■ Artikel ■
Haar status als Bekende Nederlander werd daarna vergroot door haar relaties. Eerst met de journalist en presentator Ischa Meijer, enkele jaren na diens dood met oud-politicus Hans van Mierlo. Beiden maakte haar ook interessant voor media die doorgaans weinig belangstelling voor literatuur tonen. Bovendien verrichte Palmen onverbloemd zelfonderzoek in haar romans. Marie Deniet, hoofdpersoon vanDe wetten, en Catharina alias Kit Buts, hoofdpersoon van De vriendschap (1995), zijn duidelijk herkenbaar als alter ego's. Het parcours dat Kit aflegt van een ongeïnteresseerd basisschoolkind in Limburg tot leergierige studente in Amsterdam is dat van haar.
Het toppunt van deze lijn in haar oeuvre is I.M. (1998). Aan de hand van haar eigen ervaringen met Meijer, met wie de vonk overslaat als hij haar uitnodigt voor zijn radioprogramma, beschrijft ze de kracht van een verschroeiende liefde tussen een man en een vrouw die vanaf het eerste contact weten voor elkaar bestemd te zijn, en van de altijd aanwezige pijn waartoe dit samenzijn is gedoemd als deze – in dit geval door de dood – wordt verstoord. Velen, zo niet iedereen leest de roman echter als een egodocument. Ook omdat Palmen de eigen namen van haarzelf en de journalist gebruikt.
Daar komt nog bij dat Palmen niets heeft van de typische Nederlander die liever zijn hoofd niet boven het maaiveld steekt en als dat toch gebeurt, zijn prestaties direct relativeert. Palmen laat zich er vanaf haar entree in het publieke domein op voorstaan dat haar roem terecht is. Zij schrijft rijke, gelaagde romans, waarin iedere zin bijdraagt aan de uitdieping van thema en plot. Waarom zou ze daar bescheiden over doen? Ze heeft toch het beste van zichzelf erin gestopt? Het ís nu eenmaal beter dan het gros wat wordt gepubliceerd.
Die trotse, zelfverzekerde houding schemert door in haar stijl. Palmen kan met verbluffend gemak grote woorden inzetten voor essentiële thema's. Ook dat zie je terug in de eerste pagina's van Jij zegt het. Denk vooral aan die zinnetjes die een aparte alinea krijgen. 'Het was echt'. 'Het was zij of ik.' 'In het verslindende geweld dat liefde heet, had ik mijn gelijke gevonden'. Of: 'Haar dood is mijn dood'. Maar het wonderlijke is: het werkt. Omdat de resolute toon gepaard gaat met diepgang en intensiteit vergroot het alleen maar het geloof van de lezer in het verhaal dat hem wordt voorgeschoteld.

■ Vermelde rijen ■
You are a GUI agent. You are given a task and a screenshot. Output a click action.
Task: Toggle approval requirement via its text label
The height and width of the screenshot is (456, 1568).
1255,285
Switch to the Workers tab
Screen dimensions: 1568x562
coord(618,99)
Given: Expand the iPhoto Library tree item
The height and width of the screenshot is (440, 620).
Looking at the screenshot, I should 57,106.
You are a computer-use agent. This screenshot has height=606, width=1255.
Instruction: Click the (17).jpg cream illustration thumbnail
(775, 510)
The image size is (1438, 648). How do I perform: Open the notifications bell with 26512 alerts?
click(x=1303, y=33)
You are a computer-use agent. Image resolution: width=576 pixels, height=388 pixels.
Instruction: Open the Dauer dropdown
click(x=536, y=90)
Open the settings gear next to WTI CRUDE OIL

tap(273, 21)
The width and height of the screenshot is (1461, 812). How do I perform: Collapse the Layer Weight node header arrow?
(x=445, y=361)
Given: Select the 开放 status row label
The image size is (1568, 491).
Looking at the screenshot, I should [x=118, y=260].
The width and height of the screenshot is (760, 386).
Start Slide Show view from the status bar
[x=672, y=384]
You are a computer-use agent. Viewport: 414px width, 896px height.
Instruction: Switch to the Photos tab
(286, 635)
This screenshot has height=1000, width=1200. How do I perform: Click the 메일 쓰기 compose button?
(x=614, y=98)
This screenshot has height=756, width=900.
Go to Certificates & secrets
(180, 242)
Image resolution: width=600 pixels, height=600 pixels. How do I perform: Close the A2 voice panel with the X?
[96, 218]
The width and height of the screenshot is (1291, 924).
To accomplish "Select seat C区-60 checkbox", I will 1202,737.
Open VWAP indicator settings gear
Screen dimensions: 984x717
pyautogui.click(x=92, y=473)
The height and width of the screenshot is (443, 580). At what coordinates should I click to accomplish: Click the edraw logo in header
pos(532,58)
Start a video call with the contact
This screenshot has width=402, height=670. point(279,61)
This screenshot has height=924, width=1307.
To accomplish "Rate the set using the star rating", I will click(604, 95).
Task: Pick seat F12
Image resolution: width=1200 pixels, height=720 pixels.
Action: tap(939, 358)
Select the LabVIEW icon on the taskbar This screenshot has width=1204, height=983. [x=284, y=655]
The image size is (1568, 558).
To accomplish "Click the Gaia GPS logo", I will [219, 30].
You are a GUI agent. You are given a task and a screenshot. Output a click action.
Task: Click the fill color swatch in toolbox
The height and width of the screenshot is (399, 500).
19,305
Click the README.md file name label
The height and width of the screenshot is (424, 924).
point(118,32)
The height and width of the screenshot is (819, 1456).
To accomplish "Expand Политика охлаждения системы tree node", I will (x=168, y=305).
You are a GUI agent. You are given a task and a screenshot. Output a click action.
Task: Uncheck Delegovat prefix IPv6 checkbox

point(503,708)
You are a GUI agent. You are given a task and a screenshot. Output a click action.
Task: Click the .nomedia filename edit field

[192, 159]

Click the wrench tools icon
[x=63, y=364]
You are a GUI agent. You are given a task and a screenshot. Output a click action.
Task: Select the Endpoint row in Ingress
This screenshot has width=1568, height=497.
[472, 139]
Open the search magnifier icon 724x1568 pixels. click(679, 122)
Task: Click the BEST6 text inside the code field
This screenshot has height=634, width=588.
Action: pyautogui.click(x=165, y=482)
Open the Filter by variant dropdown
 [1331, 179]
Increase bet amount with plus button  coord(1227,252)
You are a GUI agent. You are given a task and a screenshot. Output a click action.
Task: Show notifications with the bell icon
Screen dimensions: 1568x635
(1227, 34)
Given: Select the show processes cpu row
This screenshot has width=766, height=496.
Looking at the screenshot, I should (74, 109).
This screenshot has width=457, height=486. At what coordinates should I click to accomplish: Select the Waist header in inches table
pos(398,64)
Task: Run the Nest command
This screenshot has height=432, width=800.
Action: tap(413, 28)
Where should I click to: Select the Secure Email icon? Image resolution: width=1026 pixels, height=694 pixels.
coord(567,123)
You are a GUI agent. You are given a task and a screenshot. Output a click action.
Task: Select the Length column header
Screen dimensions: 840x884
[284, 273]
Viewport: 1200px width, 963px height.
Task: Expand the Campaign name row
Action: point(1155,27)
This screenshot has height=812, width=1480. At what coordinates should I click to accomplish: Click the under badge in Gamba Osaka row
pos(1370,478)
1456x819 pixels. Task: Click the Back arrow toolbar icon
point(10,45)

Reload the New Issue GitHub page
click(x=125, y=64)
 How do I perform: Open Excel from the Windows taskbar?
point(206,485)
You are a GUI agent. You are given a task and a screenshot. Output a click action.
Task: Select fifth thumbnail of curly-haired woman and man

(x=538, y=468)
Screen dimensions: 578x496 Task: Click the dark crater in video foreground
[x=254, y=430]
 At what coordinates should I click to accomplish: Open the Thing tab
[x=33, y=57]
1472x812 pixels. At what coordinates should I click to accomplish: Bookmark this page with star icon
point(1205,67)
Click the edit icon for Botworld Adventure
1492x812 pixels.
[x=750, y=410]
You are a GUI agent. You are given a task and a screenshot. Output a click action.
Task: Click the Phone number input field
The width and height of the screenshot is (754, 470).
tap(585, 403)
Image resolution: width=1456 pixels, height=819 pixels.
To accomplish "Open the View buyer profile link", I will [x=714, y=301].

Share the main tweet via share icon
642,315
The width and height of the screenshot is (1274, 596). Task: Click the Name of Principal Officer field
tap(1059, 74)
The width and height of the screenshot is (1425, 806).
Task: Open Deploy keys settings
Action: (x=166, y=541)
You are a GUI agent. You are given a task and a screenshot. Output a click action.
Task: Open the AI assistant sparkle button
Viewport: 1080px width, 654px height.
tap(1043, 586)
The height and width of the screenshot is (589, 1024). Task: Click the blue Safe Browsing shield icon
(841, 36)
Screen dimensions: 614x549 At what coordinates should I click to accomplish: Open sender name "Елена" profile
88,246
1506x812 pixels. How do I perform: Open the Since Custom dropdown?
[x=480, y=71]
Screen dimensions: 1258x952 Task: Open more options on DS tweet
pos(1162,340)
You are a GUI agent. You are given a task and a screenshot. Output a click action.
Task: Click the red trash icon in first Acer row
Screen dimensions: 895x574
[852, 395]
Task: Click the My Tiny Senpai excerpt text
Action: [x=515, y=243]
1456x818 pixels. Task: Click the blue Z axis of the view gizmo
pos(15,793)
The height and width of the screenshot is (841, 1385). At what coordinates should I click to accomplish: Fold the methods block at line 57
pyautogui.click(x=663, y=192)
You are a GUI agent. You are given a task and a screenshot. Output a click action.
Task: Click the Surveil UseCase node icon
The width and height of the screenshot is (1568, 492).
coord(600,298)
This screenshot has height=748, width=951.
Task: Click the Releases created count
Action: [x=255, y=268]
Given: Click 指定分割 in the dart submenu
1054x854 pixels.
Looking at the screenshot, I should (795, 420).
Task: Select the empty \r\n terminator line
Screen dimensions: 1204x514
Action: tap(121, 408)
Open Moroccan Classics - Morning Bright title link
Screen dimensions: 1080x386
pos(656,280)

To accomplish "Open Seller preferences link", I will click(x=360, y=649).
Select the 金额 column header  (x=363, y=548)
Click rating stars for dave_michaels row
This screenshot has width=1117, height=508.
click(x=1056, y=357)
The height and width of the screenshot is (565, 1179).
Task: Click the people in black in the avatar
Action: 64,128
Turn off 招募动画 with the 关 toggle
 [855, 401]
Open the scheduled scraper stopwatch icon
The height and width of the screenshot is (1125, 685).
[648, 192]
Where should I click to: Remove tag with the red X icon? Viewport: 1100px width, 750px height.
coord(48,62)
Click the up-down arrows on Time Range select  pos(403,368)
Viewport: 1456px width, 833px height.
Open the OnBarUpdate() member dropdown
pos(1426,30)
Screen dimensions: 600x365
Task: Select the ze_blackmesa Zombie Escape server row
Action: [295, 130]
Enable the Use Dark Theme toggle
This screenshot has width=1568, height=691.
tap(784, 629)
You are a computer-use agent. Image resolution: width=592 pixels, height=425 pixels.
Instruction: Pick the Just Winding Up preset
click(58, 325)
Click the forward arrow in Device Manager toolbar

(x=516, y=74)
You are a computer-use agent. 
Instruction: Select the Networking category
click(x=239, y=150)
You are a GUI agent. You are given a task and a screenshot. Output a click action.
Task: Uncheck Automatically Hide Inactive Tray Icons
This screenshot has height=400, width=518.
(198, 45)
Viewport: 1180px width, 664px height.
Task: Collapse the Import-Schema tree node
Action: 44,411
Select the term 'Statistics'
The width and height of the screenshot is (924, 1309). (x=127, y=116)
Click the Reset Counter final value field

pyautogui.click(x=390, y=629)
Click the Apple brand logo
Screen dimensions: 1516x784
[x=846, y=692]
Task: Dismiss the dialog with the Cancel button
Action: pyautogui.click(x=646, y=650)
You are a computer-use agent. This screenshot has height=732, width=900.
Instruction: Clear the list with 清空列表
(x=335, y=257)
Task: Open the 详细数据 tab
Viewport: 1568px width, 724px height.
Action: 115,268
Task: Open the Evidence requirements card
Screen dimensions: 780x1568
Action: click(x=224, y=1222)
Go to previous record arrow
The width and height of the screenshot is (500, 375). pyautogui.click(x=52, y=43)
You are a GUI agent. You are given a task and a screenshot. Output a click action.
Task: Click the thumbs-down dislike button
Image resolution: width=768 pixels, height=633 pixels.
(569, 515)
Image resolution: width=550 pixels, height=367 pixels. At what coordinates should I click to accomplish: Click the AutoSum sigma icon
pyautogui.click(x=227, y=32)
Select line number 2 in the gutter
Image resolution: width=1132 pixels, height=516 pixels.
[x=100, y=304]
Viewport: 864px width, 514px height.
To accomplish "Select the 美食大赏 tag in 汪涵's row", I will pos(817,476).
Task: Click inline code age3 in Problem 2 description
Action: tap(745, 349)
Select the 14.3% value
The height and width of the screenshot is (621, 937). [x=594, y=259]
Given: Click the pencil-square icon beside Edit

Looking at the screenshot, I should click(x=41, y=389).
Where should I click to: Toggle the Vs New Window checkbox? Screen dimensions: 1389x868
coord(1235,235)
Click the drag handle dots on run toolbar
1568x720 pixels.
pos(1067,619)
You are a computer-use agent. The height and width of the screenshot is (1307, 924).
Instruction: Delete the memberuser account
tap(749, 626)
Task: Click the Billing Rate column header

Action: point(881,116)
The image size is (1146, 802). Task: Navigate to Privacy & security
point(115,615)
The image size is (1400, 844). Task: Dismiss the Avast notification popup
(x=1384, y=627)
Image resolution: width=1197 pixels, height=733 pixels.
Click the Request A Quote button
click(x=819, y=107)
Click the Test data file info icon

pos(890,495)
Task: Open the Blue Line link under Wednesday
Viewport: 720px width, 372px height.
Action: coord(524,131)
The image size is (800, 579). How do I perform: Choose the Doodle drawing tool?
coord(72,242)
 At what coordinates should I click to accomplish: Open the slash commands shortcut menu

■ Opdrachten bij oefening ■
- A) Beantwoord de volgende vragen over het artikel over Palmen:
(i) Met welke oud-politicus had Palmen een relatie?
(ii) In welk jaar verscheen I.M.?
(iii) In welk boek staan de zinnetjes die een aparte alinea krijgen?
- B) Herhaal woordelijk het gedeelte van het artikel over Palmen dat opent met de woorden "Haar status als" en sluit met "dat van haar.".
De rijen spelen hierbij geen enkele rol.

■ Antwoorden per opdracht ■
- A)
(i) Hans van Mierlo
(ii) 1998
(iii) Jij zegt het

- B)
Haar status als Bekende Nederlander werd daarna vergroot door haar relaties. Eerst met de journalist en presentator Ischa Meijer, enkele jaren na diens dood met oud-politicus Hans van Mierlo. Beiden maakte haar ook interessant voor media die doorgaans weinig belangstelling voor literatuur tonen. Bovendien verrichte Palmen onverbloemd zelfonderzoek in haar romans. Marie Deniet, hoofdpersoon vanDe wetten, en Catharina alias Kit Buts, hoofdpersoon van De vriendschap (1995), zijn duidelijk herkenbaar als alter ego's. Het parcours dat Kit aflegt van een ongeïnteresseerd basisschoolkind in Limburg tot leergierige studente in Amsterdam is dat van haar.